One day before the five-year anniversary of the Sandy Hook Elementary School killings, the White House withdrew the nomination of a federal judge whose solution to the massacre was to “stop being a society of pansies and man up.”
The Trump Administration’s nomination of Brett Talley, who currently works in the Justice Department, as an Alabama federal court judge immediately came under fire due to Talley’s lack of experience.
Not only had Talley, 36, never served a day as a judge, but he has only been a lawyer for three years and has never tried a case. The American Bar Association gave Talley a unanimous “unqualified” rating.
Despite that, Talley’s nomination managed to clear the Senate Judiciary Committee by a strict party line vote with the committee’s 11 Republicans approving and nine Democrats voting against.
The nomination began drawing attention when it was revealed that Talley had failed to mention that his wife, Ann Donaldson, is chief of staff to White House Counsel Donald McGahn.
Talley’s only training for the position appeared to be political as he had worked as a speech writer for Sen. Rob Portman, R-Ohio, and served in the same position in Mitt Romney’s 2012 presidential campaign.

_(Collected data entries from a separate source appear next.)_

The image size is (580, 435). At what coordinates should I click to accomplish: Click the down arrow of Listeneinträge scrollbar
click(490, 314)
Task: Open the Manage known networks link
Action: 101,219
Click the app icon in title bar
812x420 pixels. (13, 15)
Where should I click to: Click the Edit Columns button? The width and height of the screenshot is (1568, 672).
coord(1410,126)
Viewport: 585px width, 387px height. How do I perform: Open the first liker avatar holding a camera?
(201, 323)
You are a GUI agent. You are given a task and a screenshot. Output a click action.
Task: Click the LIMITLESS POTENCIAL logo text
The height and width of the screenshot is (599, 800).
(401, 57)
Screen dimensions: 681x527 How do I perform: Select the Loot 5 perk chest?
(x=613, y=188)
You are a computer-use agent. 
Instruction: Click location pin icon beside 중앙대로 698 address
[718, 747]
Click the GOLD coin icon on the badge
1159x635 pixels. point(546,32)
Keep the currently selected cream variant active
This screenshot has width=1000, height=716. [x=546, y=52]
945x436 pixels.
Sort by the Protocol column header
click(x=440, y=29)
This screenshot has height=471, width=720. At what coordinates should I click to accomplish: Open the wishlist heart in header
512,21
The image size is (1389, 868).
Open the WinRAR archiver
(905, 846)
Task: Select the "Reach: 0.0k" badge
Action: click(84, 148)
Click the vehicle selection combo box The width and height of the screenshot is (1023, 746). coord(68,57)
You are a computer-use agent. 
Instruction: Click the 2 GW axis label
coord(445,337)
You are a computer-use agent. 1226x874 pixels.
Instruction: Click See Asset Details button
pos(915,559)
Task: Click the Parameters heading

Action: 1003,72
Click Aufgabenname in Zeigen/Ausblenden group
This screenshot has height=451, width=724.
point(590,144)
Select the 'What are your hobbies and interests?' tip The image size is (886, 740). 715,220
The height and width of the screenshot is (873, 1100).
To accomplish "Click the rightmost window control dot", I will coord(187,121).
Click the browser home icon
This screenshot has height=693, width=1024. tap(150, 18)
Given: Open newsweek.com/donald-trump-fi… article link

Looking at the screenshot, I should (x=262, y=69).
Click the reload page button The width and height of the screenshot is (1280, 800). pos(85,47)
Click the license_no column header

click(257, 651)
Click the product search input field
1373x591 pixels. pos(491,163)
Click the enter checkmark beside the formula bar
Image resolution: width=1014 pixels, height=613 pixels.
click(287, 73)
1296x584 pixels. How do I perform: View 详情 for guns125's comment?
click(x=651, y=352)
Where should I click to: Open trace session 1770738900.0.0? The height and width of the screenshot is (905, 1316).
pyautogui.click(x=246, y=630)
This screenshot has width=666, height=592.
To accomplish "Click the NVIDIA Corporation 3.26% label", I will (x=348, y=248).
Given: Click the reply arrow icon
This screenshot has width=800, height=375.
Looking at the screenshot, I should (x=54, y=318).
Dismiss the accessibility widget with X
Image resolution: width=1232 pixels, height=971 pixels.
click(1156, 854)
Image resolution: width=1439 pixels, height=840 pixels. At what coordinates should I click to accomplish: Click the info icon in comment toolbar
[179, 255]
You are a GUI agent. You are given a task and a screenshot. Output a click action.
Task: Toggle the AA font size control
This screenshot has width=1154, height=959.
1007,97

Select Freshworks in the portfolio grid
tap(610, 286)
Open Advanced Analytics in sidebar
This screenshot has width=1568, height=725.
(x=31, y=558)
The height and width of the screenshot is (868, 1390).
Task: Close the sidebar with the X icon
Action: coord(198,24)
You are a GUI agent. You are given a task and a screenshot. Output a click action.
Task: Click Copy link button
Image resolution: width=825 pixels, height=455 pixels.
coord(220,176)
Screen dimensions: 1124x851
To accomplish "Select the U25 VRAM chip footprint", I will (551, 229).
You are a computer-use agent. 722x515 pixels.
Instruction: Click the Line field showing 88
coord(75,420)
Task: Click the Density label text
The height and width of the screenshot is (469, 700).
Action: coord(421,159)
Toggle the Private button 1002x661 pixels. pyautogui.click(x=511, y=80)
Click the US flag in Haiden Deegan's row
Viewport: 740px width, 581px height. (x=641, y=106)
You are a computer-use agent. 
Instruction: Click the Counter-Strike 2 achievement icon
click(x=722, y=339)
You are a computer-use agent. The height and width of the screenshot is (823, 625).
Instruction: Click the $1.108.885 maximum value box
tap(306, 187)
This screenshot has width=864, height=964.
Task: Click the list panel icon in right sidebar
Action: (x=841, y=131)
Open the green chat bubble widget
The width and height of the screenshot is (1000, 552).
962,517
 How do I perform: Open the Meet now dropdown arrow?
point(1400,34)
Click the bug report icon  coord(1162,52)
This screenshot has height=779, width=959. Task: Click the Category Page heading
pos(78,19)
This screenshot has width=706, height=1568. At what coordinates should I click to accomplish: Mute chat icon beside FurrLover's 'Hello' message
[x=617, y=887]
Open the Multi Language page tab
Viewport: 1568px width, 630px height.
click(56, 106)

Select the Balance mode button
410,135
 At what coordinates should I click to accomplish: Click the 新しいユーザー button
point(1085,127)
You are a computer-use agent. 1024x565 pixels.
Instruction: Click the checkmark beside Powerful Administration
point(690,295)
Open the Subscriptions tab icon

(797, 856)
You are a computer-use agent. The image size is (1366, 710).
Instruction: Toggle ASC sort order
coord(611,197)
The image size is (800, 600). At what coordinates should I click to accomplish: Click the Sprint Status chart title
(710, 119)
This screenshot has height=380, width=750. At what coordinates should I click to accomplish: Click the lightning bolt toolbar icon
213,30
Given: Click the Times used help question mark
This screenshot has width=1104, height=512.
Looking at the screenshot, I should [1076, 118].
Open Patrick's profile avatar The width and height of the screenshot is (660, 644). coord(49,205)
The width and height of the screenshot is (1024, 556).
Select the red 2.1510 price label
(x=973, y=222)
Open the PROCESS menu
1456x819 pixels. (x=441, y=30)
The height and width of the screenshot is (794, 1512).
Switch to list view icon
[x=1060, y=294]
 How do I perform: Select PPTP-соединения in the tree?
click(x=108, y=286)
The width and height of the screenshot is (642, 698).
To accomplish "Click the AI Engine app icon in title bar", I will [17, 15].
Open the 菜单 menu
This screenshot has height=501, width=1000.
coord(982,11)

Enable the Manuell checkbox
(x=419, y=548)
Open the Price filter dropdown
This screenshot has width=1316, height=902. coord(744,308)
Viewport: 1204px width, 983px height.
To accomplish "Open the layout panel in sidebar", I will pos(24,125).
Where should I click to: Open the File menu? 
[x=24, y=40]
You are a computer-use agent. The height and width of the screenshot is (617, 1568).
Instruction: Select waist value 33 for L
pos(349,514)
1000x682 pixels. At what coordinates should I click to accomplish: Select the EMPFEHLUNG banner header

Talley has also written horror novels, has been a ghost hunter and has written about those activities on his blog The Site That Should Not Be.
An examination of his writings by Buzzfeed also uncovered his comments about the Sandy Hook murders, which were expressed on a University of Alabama sports message board.
The death knell for the Talley nomination came Monday when Sen. Chuck Grassley, R-Iowa, chairman of the Senate Judiciary Committee, said there were no plans to hold any hearings. One day later, the White House announced it was withdrawing the nomination.
The failure of the Talley nomination continued a bad week for Trump in Alabama. On Tuesday, GOP U. S. Senate nominee Roy Moore, who Trump had backed with statements and robocalls, was defeated by Doug Jones in the race for Attorney General Jeff Sessions’ former seat. On the same day, results of an NBC exit poll showed Trump’s approval rating in Alabama, a state he won easily in the 2016 election, stood at only 48 percent.
The Talley nomination may not be the only one the White House is forced to withdraw. The Los Angeles Times reports the nomination of Jeff Mateer, Texas assistant attorney general, to a judicial seat in that state, was also likely to be withdrawn, and in fact, has been withdrawn.
Mateen had come under criticism for calling transgender children “part of Satan’s plan.